**Exercise data:**
::::

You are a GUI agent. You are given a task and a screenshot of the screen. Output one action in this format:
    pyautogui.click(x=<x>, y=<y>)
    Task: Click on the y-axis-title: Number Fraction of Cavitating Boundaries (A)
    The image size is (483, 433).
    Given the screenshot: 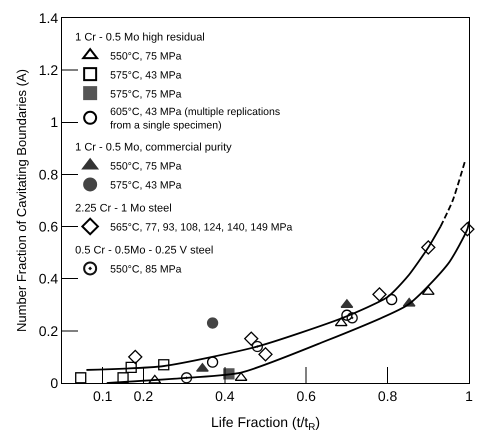 What is the action you would take?
    pyautogui.click(x=22, y=200)
    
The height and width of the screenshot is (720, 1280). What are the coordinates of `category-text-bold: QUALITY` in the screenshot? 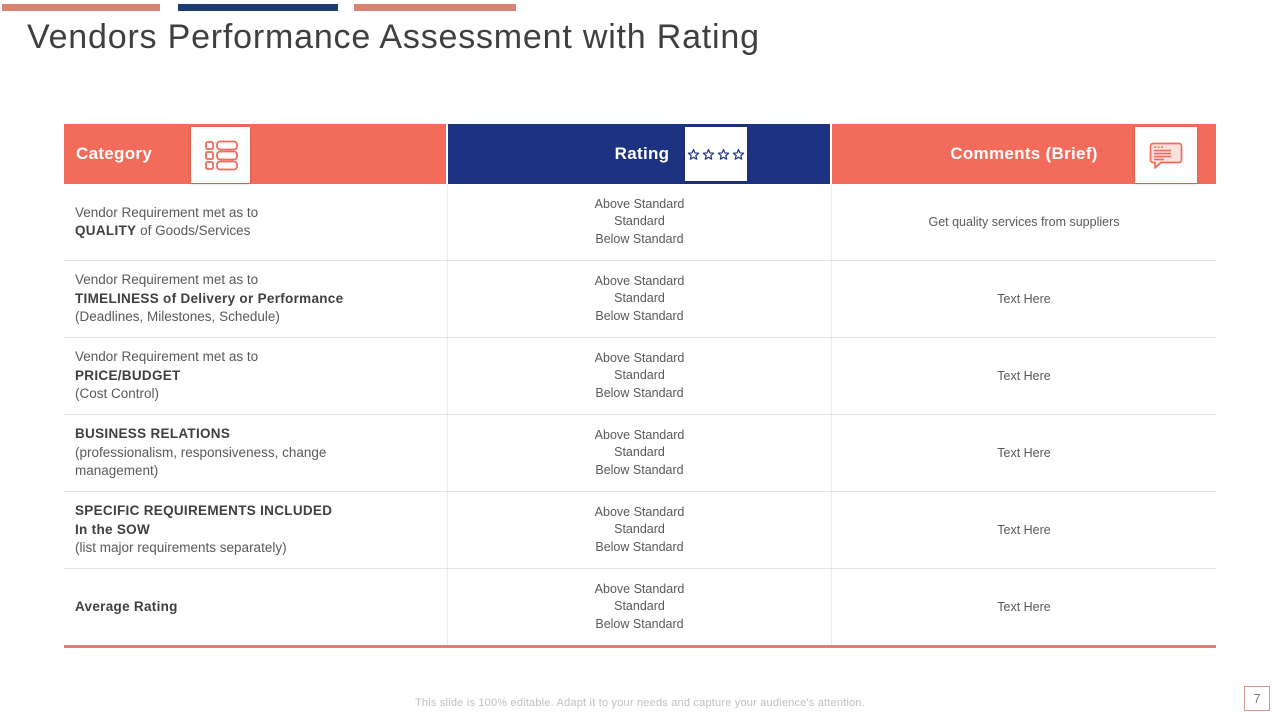 It's located at (106, 230).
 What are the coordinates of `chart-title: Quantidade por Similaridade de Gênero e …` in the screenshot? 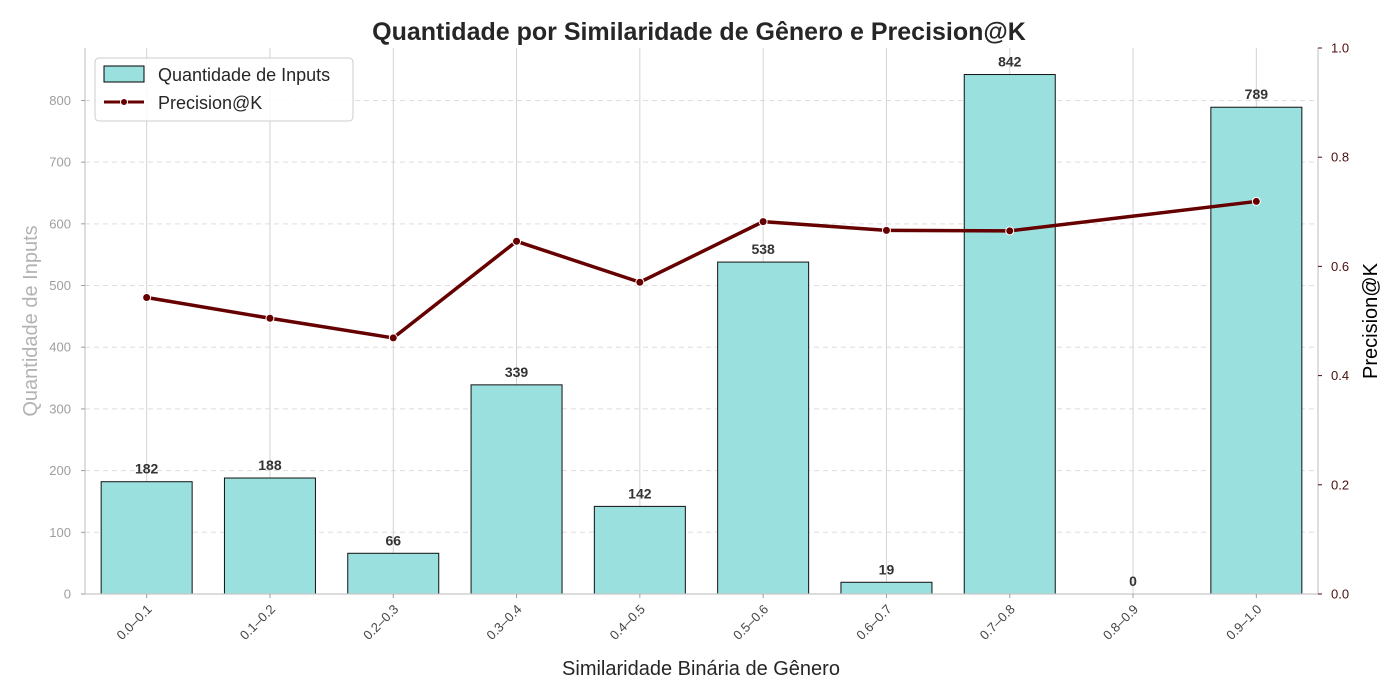 It's located at (699, 32).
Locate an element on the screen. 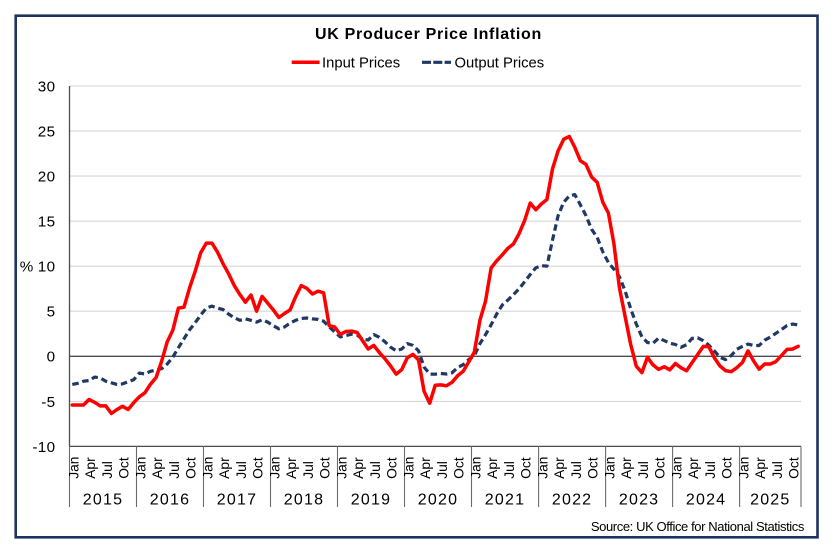 Image resolution: width=834 pixels, height=556 pixels. svg-text: -5 is located at coordinates (48, 402).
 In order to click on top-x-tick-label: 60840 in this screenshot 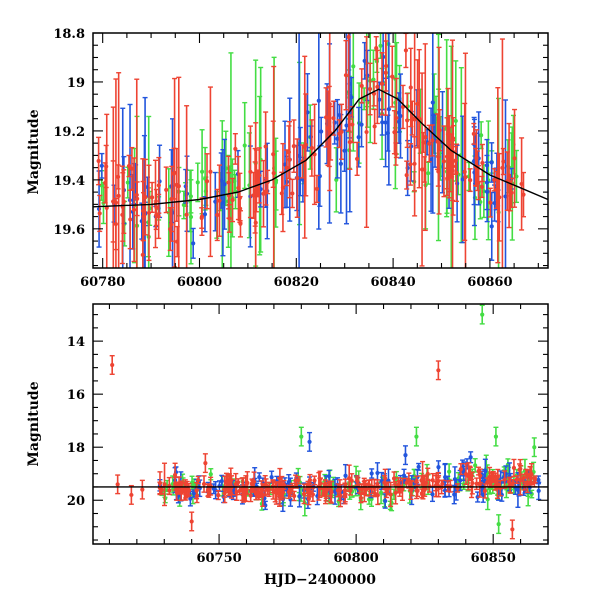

::::

**Work order:** Retype the items unchanged, from the first line through the line containing "The image size is (483, 433).", with both of those lines included.

**Answer space:**
You are a GUI agent. You are given a task and a screenshot of the screen. Output one action in this format:
    pyautogui.click(x=<x>, y=<y>)
    Task: Click on the y-axis-title: Number Fraction of Cavitating Boundaries (A)
    The image size is (483, 433).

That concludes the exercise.